Constraints on HIV-1 diversity from protein structure

The high rate of HIV-1 evolution contributes to immune escape, enables the virus to escape drug therapy, and may underlie the difficulty of producing an effective vaccine. Identifying constraints on HIV evolution is therefore of prime importance. To investigate this problem, we examined the relationships between sequence diversity, selection, and protein structure. We found that while there was an increase in sequence diversity over time, this variation had a tendency to be limited to specific structural regions. When individual sites were analyzed, there was, in contrast, substantial and widespread evolutionary constraint over gag and env. This constraint was present even in the highly variable envelope proteins. The evolutionary significance of an individual site is indicated by the change in selection pressure along the time course: increasing entropy indicates that the site is evolving predominantly in a more "clock"-like manner, low entropy values with no increase indicate a high degree of constraint, and high entropy values indicate a lack of constraint. Few sites display high degrees of turnover.
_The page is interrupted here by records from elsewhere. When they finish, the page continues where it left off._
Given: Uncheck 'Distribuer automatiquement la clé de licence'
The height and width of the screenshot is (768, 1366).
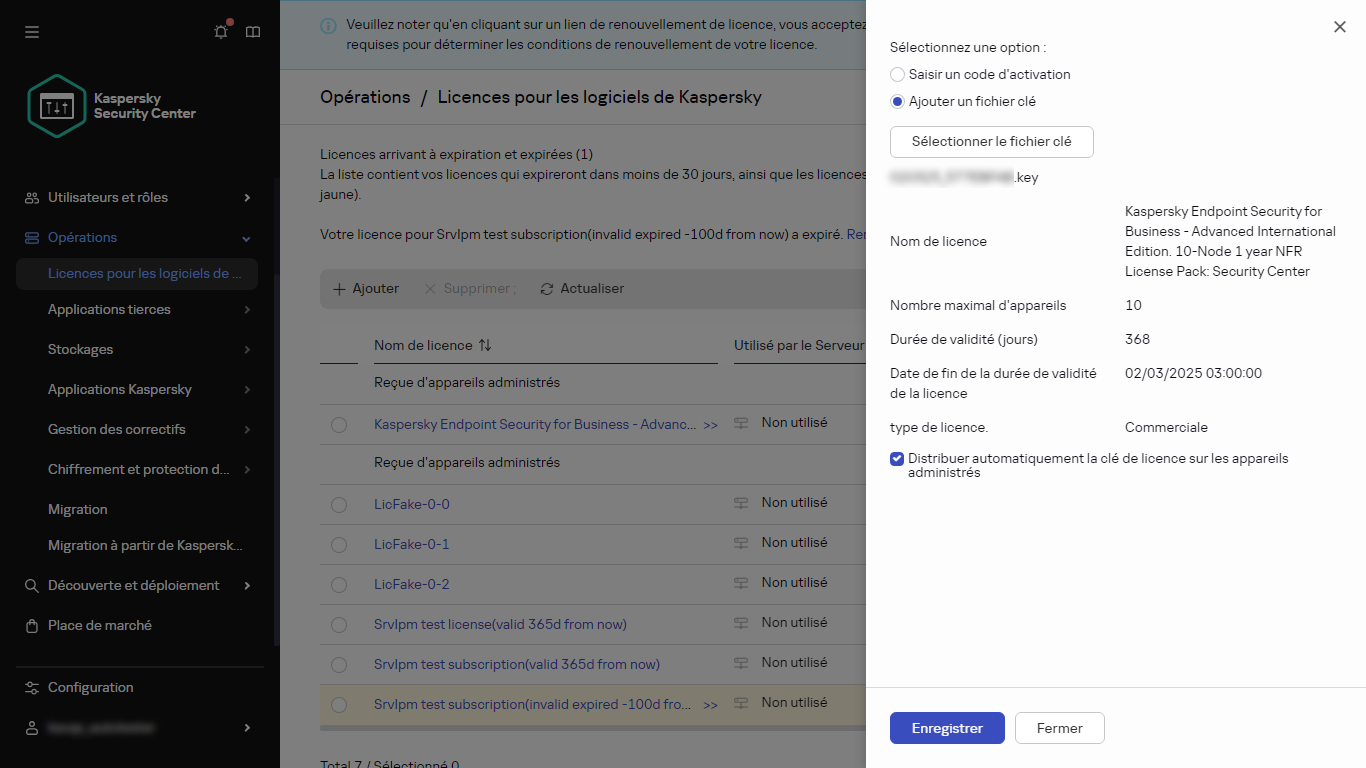Looking at the screenshot, I should (896, 459).
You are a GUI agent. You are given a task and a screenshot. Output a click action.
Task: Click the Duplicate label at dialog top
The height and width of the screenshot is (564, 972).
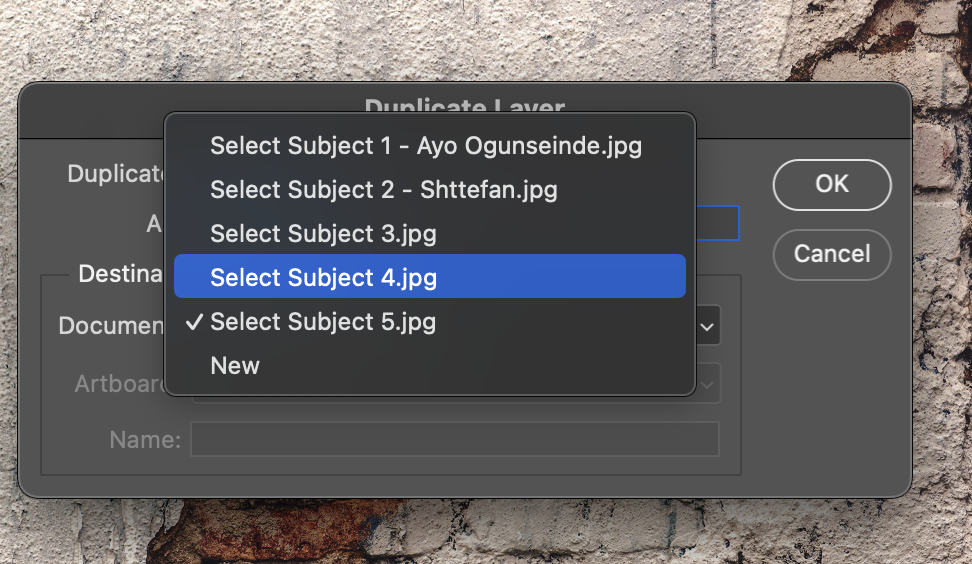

Mapping these sites onto the three-dimensional protein structure, we found a significant difference between evolutionary rates for regions buried in the core of the protein and those on the surface. This constraint did not change over the time period analyzed and was not subtype dependent, as similar results were found for subtypes B and C. This link between sequence and structure not only demonstrates the limits of recent HIV-1 evolution but also highlights the origins of evolutionary constraint on viral change.